EMNLP2025

GCML: Gradient Coherence Guided Meta-Learning for Cross-Domain Emerging Topic Rumor Detection

Zejiang He, Jingyuan Huang, Menglong Lu, Zhen Huang, Shanshan Liu, Zhiliang Tian, Dong Sheng Li

Abstract

With the emergence of new topics on social media as sources of rumor propagation, addressing the domain shift between the source and target domain and the target domain samples scarcity remains a crucial task in cross-domain rumor detection. Traditional deep learningbased methods and LLM-based methods are mostly focused on the in-domain condition, thus having poor performance in cross-domain setting. Existing domain adaptation rumor detection approaches ignore the data generalization differences and rely on a large amount of unlabeled target domain samples to achieve domain adaptation, resulting in less effective on emerging topic rumor detection. In this paper, we propose a Gradient Coherence guided Meta-Learning approach (GCML) for emerging topics rumor detection.

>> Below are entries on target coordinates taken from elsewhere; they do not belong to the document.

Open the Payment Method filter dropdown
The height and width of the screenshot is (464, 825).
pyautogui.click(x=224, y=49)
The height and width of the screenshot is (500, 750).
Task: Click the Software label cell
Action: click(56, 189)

Firstly, we calculate the task generalization score of each source task (sampled from source domain) from a gradient coherence perspective, and selectively learn more "generalizable" tasks that are more beneficial in adapting to the target domain. Secondly, we leverage meta-learning to alleviate the target domain samples scarcity, which utilizes task generalization scores to re-weight metatest gradients and adaptively updates learning rate. Extensive experimental results on realworld datasets show that our method substantially outperforms SOTA baselines.